An Economic View of The Wage Gap

By
John R. Brock, Ph.D., Vice President

When interpreting economic statistics, it is important to be careful and thorough.  For example, consider the work of Professor Claudia Goldin, the first woman to receive tenure in the Harvard University economics department.  She has devoted her research to developing a better understanding of wage differences in the labor market.  In a sidebar a few years ago, I discussed Goldin’s now-classic 2008 book, The Race between Education and Technology, in which she and co-author Lawrence Katz reported that a slowdown in the pace of educational attainment in the United States, which began around 1980, sharply increased the returns provided by education and consequently caused income differences to rise.

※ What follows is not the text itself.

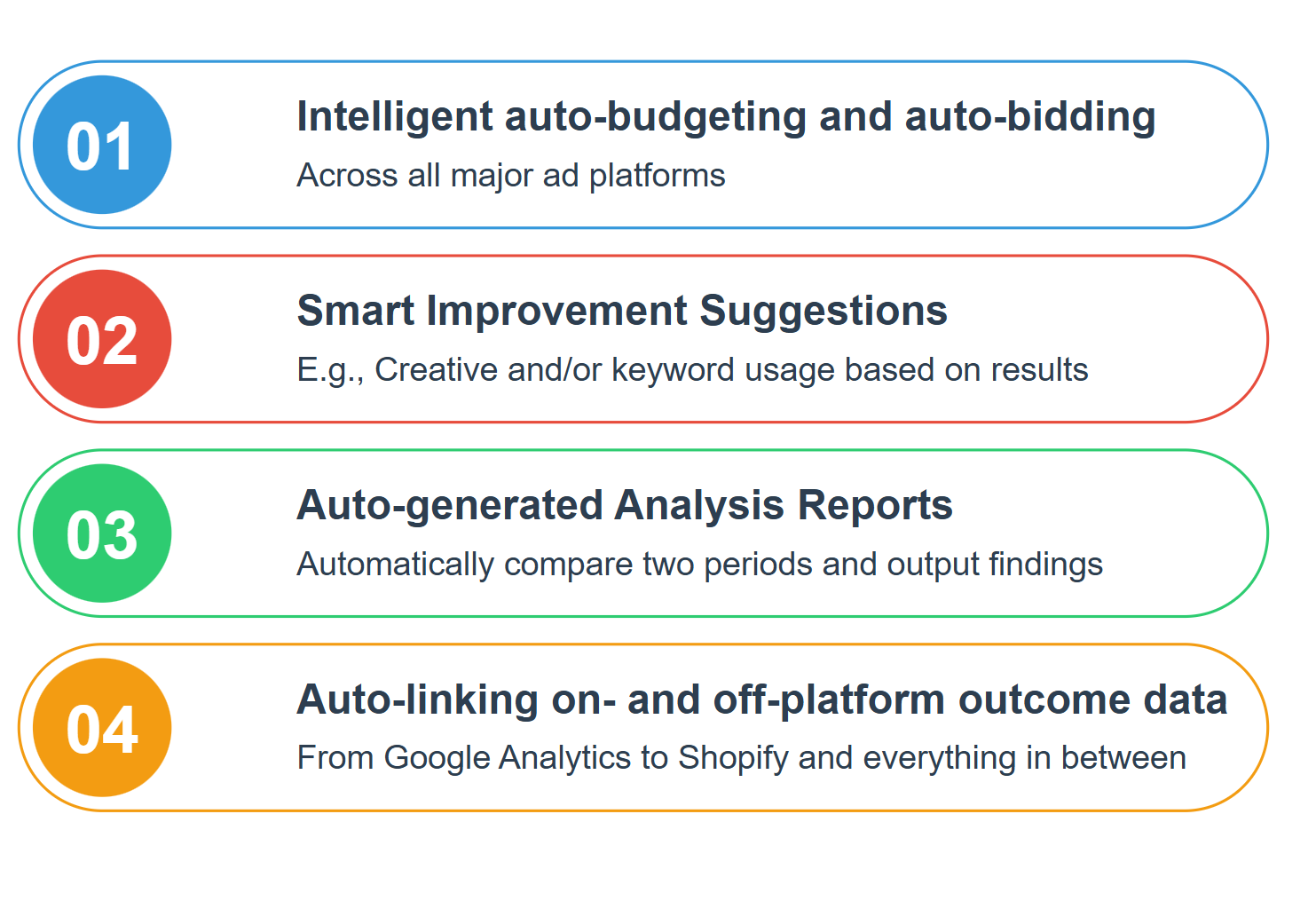Select the Auto-linking on- and off-platform outcome data heading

More recently, Goldin turned her attention to the earnings gap between female and male workers.  She found that the smallest wage gaps appear within technology, science, and health occupational groupings.  Why do some occupations have larger gender gaps than others?  Goldin found that in some occupations people earn a large, disproportionate premium for working long and continuous hours, with relatively high penalties for not working sufficient hours per week or not doing such things as regularly attending meetings or traveling to visit clients.  These things may be particularly difficult for working women, who often provide more child care.  Goldin discovered that occupations in the corporate and financial sectors are skewed toward characteristics requiring employees to be present for work regularly and continuously.  However, in other occupations there is little or no wage penalty for being a part-time worker.  For example, in science and technology jobs, people work more independently with less boss and colleague face time.  In these occupations, lower wages resulting from part-time or interrupted work are substantially less common than in the finance, corporate, and legal positions where gender wage gaps are the greatest.  Goldin concluded that occupa­tions with the largest gender gaps are those with the least time flexibility, where employees tend to work in teams complementing each other rather than substi­tuting for one another.

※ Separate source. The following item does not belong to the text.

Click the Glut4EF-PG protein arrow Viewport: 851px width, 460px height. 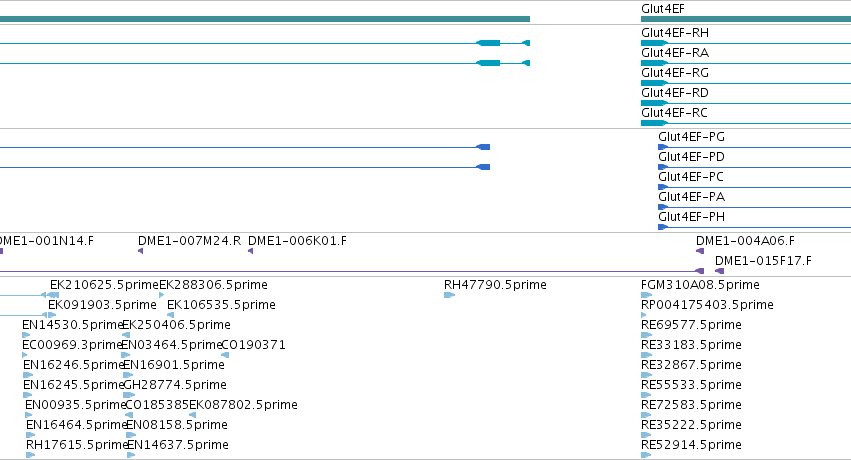[663, 147]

Professor Goldin further noted that workers can be good substitutes for each other in some high-income professions, citing a memo received from her ophthal­mologist, after Goldin had a minor procedure, which essentially said, “You will probably never see me again, because there are 20 other professionals in my group who can take care of you.”  For similar reasons, pharmacy, a relatively high-income occupation, has one of the lowest gender wage gaps.  While Goldin’s data set limited this analysis to occupations with annual salaries above about $60,000, in separate research on the lower part of the income distribution, where most workers are paid on an hourly basis, Goldin found that women earn less than men mainly because they work fewer hours, and those who work fewer hours often earn less on an hourly basis.  Although the overall gender wage gap has narrowed somewhat in recent decades, Professor Goldin’s research highlights the ways in which hours worked and the degree of wage flexibility in working arrangements may contribute to the persistence of the gap.